Texte cité:
= = =

1770-09-23, de — Courtial à Voltaire [François Marie Arouet].

Monsieur,

A mon retour dans Paris d'où j'ai été absent quelques mois permettés que j'aye l'honneur de vous écrire.

Du fonds de vôtre retraîte où vous avés beau nous prodiguer d'excellens ouvrages de toute espèce, nous parler sérieusement, ou vous moquer de nous, nous ne nous corrigeons point. Je crois même, selon ce que je vois ici, que nous allons en Empirant. Il est certain que les Cotins, les sots & les frippons gagnent chaque jour du terrain. A l'égard des grands Coquins nous n'en manquons certainement pas. Mais ce sont principalement les Cagots qui foisonnent & qui prospèrent. On trouve des ressources contre les premiers, mais il n'y en a point contre les autres. En vain leur proposerait on des accomodements, ils sont intraitables. Ils composent une hydre toujours renaissante. Vous avés marché une fois sur ces différentes têtes, & on les retrouve partout.

= = =

Données disponibles:

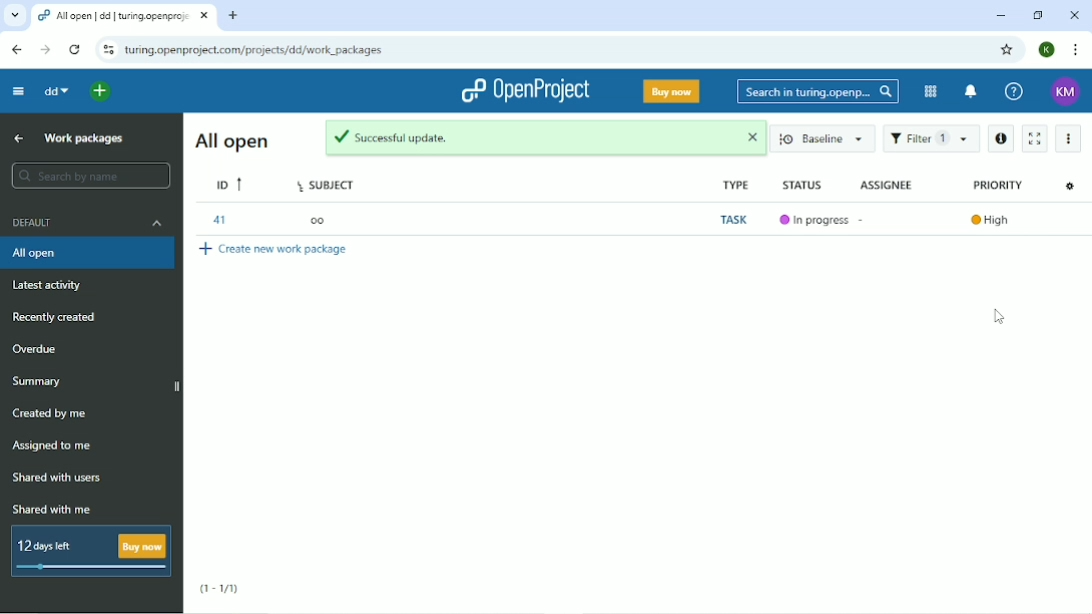  What do you see at coordinates (55, 318) in the screenshot?
I see `Recently created` at bounding box center [55, 318].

= = =

Énoncé A:
Les affirmations suivantes sont-elles conformes à la lettre ? (i) L'auteur a été absent de Paris quelques mois. (ii) Les Cotins perdent du terrain. (iii) On manque de grands Coquins. Répondez par oui ou non pour chacune, en citant les mots décisifs de la lettre.
Énoncé B:
Reproduisez fidèlement le passage de la lettre qui va de « A mon retour » jusqu'à « les retrouve partout. » inclus.
Énoncé C:
Quels groupes de personnes la lettre désigne-t-elle par un nom au pluriel précédé de « les » ou de « des » ? Donnez-les tous.

Résultat attendu A:
(i) Oui : « A mon retour dans Paris d'où j'ai été absent quelques mois ».
(ii) Non : « les Cotins, les sots & les frippons gagnent chaque jour du terrain ».
(iii) Non : « A l'égard des grands Coquins nous n'en manquons certainement pas ».

Résultat attendu B:
A mon retour dans Paris d'où j'ai été absent quelques mois permettés que j'aye l'honneur de vous écrire.

Du fonds de vôtre retraîte où vous avés beau nous prodiguer d'excellens ouvrages de toute espèce, nous parler sérieusement, ou vous moquer de nous, nous ne nous corrigeons point. Je crois même, selon ce que je vois ici, que nous allons en Empirant. Il est certain que les Cotins, les sots & les frippons gagnent chaque jour du terrain. A l'égard des grands Coquins nous n'en manquons certainement pas. Mais ce sont principalement les Cagots qui foisonnent & qui prospèrent. On trouve des ressources contre les premiers, mais il n'y en a point contre les autres. En vain leur proposerait on des accomodements, ils sont intraitables. Ils composent une hydre toujours renaissante. Vous avés marché une fois sur ces différentes têtes, & on les retrouve partout.

Résultat attendu C:
les Cotins
les sots
les frippons
des grands Coquins
les Cagots